Both the Labour Relations Commission and the Labour Court are of the view that a time-bound extension of the definitions of "worker" and "trade dispute" of the Industrial Relations Acts 1990 and 1946, respectively, would allow such issues to be processed efficiently and at little cost through the State industrial relations machinery. With this in mind, and more generally in light of the view that the requirements of good employment practice would dictate that retired persons have a facility by which work-related grievances can be examined on their merits, an amendment of the definition of "worker" within the meaning of section 23 of the Industrial Relations Act 1990 is proposed in order to facilitate such access.

Accordingly, amendment No. 23 provides for the necessary amendment of the definition to cover situations where the employment has ceased.

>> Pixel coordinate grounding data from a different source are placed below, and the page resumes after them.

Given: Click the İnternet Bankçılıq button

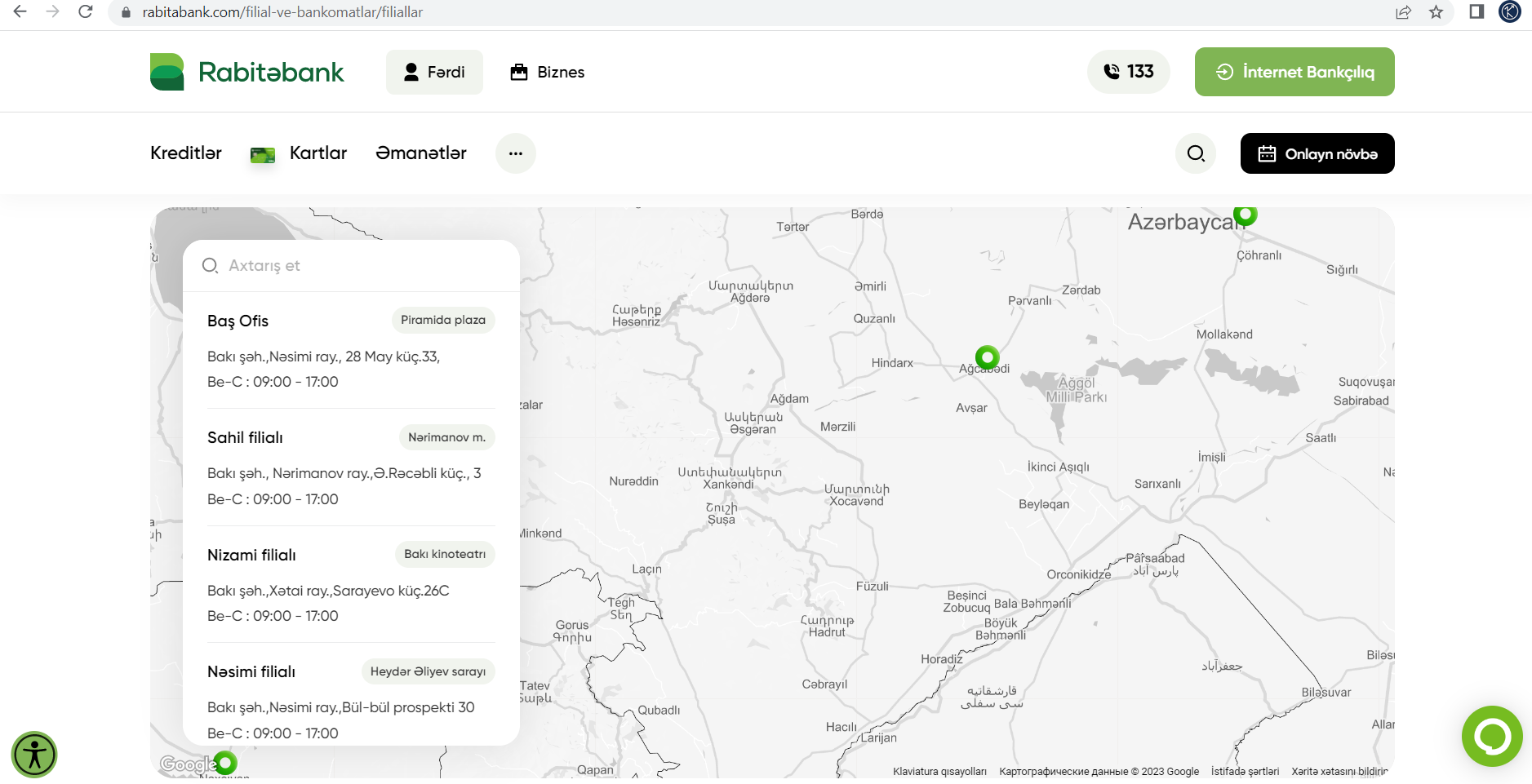Looking at the screenshot, I should tap(1294, 72).
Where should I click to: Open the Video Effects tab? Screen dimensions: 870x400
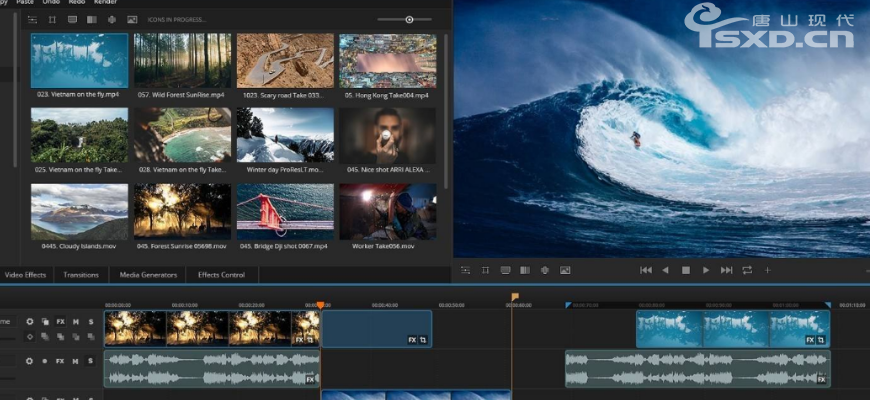coord(25,275)
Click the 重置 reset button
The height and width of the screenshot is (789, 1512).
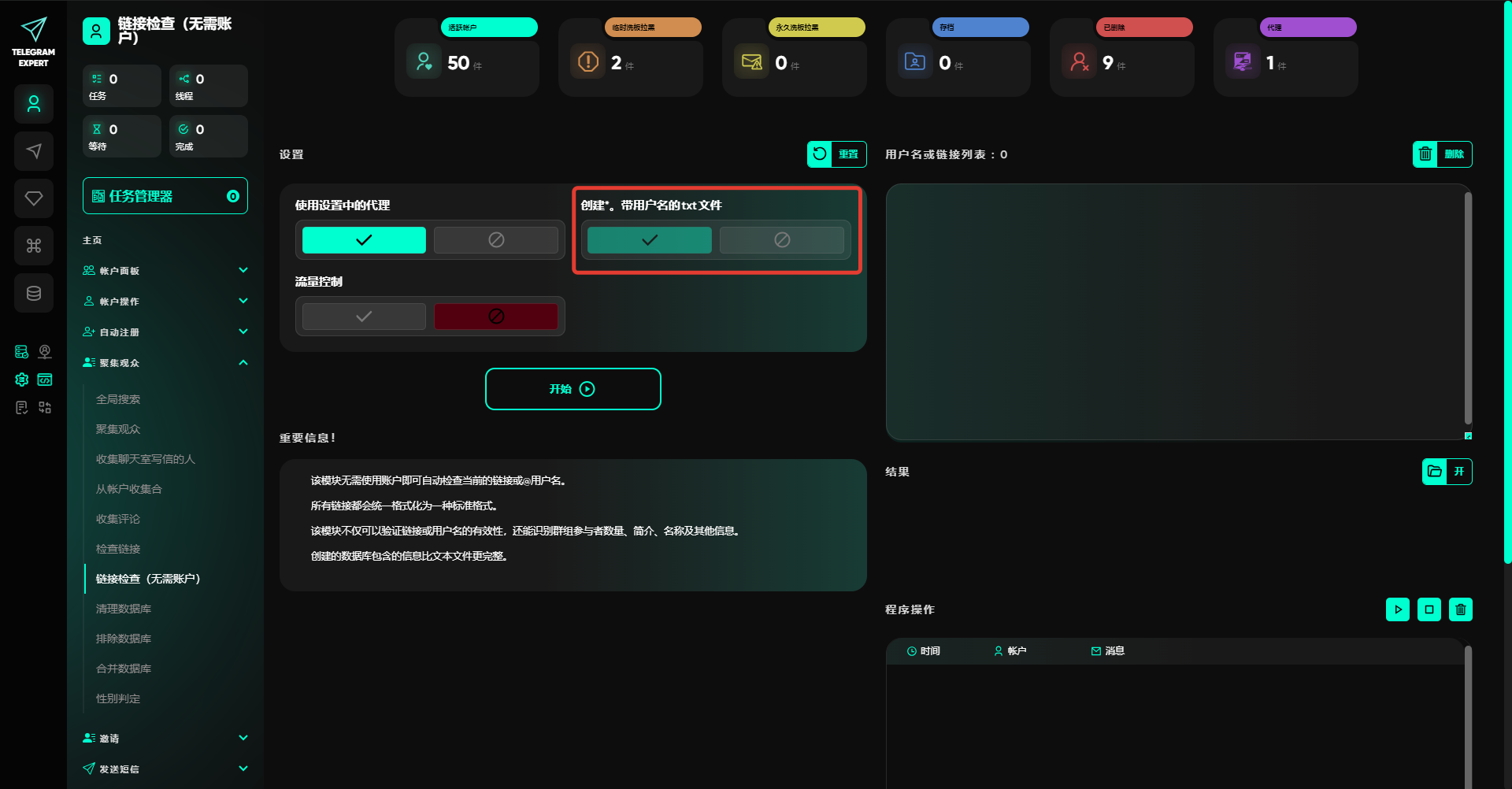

Amendment No. 19 provides for the necessary accompanying amendment to the definition of "trade dispute" within the meaning of section 3 of the Industrial Relations Act to include a reference to a dispute or difference between employers and a workers where the employment has ceased.Amendment No. 24 makes provision for time limitation on the access to be provided. In line with the provisions of most employment rights statutes, imposing a time limit on the bringing of claims is proposed. This would be necessary to avoid the Labour Court having to deal with stale claims being raised, which an employer may find impossible to defend due to the passage of time. In this context, a limit of six months after the employment has ended due to retirement, or after the date on which the event to which the dispute relates took place, accords, whichever is the earlier. A possibility of a further extension of six months where reasonable cause is shown is proposed. Work-related issues will exclude matters that come within the remit of the Pensions Ombudsman.

Amendment No. 23 also provides for an amendment to the definition of "worker" under section 23 of the 1990 Act. The change of reference amends "a member of staff of an education and training board" to "a teacher employed by an education and training board." This amendment would allow officers of education and training boards other than teachers access to the industrial relations machinery and reflects the position that, for some years now, industrial relations issues have been addressed on the basis that matters can be referred to the industrial relations bodies on an ad hocbasis. Teachers in education and training boards will continue to be served by a scheme of conciliation and arbitration.